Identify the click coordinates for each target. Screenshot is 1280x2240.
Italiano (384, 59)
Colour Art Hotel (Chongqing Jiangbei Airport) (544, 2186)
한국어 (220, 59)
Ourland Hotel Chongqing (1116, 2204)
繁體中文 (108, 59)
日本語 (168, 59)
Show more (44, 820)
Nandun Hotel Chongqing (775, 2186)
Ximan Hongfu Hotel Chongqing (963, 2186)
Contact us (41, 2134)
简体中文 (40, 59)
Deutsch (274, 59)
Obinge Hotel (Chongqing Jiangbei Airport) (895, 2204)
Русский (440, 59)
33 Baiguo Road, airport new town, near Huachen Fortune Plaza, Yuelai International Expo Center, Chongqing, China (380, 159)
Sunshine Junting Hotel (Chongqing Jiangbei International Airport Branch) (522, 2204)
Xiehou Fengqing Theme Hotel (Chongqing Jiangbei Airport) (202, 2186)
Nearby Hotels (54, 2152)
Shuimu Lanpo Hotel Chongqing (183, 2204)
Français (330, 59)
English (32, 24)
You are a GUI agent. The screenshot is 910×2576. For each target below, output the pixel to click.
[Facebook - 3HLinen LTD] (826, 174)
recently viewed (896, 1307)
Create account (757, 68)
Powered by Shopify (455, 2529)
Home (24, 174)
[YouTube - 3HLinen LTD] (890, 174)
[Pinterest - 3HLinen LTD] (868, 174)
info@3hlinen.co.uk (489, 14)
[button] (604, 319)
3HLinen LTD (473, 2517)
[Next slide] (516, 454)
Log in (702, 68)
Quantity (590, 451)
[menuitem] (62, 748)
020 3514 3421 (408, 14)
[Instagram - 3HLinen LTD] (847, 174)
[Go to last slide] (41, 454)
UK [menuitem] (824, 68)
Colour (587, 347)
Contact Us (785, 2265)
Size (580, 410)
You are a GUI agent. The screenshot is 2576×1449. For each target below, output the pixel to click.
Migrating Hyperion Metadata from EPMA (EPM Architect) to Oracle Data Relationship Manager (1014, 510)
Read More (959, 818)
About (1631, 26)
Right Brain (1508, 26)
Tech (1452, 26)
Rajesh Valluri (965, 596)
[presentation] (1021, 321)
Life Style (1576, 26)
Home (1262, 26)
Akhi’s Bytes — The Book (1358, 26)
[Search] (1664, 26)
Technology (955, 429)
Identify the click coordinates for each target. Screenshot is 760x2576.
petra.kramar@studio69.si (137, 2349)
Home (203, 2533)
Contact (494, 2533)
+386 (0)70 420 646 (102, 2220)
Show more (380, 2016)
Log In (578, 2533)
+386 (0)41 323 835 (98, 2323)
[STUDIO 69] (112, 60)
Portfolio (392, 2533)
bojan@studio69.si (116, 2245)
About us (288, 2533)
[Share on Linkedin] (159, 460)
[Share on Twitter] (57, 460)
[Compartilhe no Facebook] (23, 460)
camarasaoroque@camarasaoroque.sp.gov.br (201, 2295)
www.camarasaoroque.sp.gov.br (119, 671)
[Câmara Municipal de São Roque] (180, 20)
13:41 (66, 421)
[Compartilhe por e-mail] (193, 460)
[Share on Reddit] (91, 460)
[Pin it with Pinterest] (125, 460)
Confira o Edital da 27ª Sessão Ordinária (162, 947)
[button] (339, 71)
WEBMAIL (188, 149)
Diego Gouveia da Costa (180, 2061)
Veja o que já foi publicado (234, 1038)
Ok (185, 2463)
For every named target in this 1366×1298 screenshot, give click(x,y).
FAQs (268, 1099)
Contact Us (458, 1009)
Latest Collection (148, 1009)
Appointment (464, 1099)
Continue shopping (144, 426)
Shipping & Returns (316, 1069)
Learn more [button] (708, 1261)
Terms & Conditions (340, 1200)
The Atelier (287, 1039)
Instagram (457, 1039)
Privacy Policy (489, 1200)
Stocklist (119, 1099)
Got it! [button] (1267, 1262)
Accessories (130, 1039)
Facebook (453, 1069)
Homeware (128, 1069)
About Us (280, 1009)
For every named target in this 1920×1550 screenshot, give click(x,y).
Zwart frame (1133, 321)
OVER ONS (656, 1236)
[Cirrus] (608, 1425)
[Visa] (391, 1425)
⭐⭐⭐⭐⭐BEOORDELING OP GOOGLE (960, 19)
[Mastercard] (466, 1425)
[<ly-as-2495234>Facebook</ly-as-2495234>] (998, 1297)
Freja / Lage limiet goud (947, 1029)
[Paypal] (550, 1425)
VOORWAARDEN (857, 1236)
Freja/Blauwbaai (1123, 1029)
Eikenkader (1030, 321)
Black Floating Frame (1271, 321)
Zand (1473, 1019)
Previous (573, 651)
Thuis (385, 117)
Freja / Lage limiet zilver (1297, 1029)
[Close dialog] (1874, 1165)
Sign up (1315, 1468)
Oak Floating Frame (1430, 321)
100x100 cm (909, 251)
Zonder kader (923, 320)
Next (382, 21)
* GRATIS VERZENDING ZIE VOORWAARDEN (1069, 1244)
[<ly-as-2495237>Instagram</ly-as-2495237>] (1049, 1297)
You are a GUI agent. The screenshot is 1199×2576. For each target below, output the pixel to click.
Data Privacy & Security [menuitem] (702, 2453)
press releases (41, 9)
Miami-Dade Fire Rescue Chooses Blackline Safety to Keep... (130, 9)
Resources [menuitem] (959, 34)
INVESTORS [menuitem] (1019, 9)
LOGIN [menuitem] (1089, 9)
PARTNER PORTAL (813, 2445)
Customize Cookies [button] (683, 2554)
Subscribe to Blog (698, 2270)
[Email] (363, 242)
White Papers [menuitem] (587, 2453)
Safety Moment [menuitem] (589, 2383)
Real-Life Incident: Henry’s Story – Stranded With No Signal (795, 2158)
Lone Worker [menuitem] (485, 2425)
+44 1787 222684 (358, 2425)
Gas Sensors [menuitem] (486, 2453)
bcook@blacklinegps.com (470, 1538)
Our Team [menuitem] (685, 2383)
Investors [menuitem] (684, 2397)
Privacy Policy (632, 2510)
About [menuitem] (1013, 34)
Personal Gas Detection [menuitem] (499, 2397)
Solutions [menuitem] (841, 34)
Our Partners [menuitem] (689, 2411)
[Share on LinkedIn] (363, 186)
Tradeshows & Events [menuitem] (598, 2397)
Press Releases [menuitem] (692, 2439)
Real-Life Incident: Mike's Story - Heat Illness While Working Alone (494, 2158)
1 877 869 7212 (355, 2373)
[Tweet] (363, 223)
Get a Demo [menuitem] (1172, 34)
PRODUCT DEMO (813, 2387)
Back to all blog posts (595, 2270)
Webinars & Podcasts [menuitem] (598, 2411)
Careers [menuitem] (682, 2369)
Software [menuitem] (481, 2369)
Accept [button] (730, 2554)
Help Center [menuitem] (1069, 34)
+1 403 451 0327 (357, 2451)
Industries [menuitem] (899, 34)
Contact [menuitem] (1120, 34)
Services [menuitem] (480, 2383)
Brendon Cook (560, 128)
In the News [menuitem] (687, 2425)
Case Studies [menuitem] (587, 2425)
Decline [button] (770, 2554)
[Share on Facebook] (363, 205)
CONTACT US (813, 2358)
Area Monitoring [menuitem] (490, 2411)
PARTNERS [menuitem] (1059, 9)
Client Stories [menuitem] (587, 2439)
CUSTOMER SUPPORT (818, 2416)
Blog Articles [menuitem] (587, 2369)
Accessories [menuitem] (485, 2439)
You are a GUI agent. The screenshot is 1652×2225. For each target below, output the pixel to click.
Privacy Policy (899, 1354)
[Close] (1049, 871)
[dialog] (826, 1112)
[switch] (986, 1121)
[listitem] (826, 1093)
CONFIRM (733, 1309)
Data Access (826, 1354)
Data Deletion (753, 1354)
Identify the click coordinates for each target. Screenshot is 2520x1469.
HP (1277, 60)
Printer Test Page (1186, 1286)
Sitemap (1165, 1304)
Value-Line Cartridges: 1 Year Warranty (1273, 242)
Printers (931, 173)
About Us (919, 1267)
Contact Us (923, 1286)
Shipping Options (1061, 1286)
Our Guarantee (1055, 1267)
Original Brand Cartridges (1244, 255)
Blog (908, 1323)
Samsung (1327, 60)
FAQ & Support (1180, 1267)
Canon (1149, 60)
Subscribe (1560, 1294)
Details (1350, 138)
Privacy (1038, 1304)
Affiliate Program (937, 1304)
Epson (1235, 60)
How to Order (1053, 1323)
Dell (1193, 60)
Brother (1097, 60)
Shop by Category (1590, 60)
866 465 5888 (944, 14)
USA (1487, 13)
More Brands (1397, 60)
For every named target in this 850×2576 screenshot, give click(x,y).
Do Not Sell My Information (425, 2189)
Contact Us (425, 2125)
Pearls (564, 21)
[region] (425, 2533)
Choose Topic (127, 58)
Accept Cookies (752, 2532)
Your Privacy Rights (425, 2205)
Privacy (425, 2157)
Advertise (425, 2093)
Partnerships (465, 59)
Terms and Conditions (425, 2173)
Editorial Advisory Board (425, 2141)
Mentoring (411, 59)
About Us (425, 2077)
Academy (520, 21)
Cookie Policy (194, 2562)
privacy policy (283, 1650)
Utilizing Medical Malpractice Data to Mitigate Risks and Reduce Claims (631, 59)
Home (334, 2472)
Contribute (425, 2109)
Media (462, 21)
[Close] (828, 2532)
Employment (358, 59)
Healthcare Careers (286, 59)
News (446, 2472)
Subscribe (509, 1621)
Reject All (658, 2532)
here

= ACTION ITEM =
Whatever else the listing above holds, retype exactly only the lines from the one containing "[presentation] (1021, 321)" to the one containing "Eikenkader (1030, 321)", both ends kept.

= PROBLEM SOLUTION =
[presentation] (1021, 321)
Life Style (1576, 26)
Home (1262, 26)
Akhi’s Bytes — The Book (1358, 26)
[Search] (1664, 26)
Technology (955, 429)
Identify the click coordinates for each target. Screenshot is 760x2576.
petra.kramar@studio69.si (137, 2349)
Home (203, 2533)
Contact (494, 2533)
+386 (0)70 420 646 (102, 2220)
Show more (380, 2016)
Log In (578, 2533)
+386 (0)41 323 835 (98, 2323)
[STUDIO 69] (112, 60)
Portfolio (392, 2533)
bojan@studio69.si (116, 2245)
About us (288, 2533)
[Share on Linkedin] (159, 460)
[Share on Twitter] (57, 460)
[Compartilhe no Facebook] (23, 460)
camarasaoroque@camarasaoroque.sp.gov.br (201, 2295)
www.camarasaoroque.sp.gov.br (119, 671)
[Câmara Municipal de São Roque] (180, 20)
13:41 (66, 421)
[Compartilhe por e-mail] (193, 460)
[Share on Reddit] (91, 460)
[Pin it with Pinterest] (125, 460)
Confira o Edital da 27ª Sessão Ordinária (162, 947)
[button] (339, 71)
WEBMAIL (188, 149)
Diego Gouveia da Costa (180, 2061)
Veja o que já foi publicado (234, 1038)
Ok (185, 2463)
For every named target in this 1366×1298 screenshot, give click(x,y).
FAQs (268, 1099)
Contact Us (458, 1009)
Latest Collection (148, 1009)
Appointment (464, 1099)
Continue shopping (144, 426)
Shipping & Returns (316, 1069)
Learn more [button] (708, 1261)
Terms & Conditions (340, 1200)
The Atelier (287, 1039)
Instagram (457, 1039)
Privacy Policy (489, 1200)
Stocklist (119, 1099)
Got it! [button] (1267, 1262)
Accessories (130, 1039)
Facebook (453, 1069)
Homeware (128, 1069)
About Us (280, 1009)
For every named target in this 1920×1550 screenshot, give click(x,y).
Zwart frame (1133, 321)
OVER ONS (656, 1236)
[Cirrus] (608, 1425)
[Visa] (391, 1425)
⭐⭐⭐⭐⭐BEOORDELING OP GOOGLE (960, 19)
[Mastercard] (466, 1425)
[<ly-as-2495234>Facebook</ly-as-2495234>] (998, 1297)
Freja / Lage limiet goud (947, 1029)
[Paypal] (550, 1425)
VOORWAARDEN (857, 1236)
Freja/Blauwbaai (1123, 1029)
Eikenkader (1030, 321)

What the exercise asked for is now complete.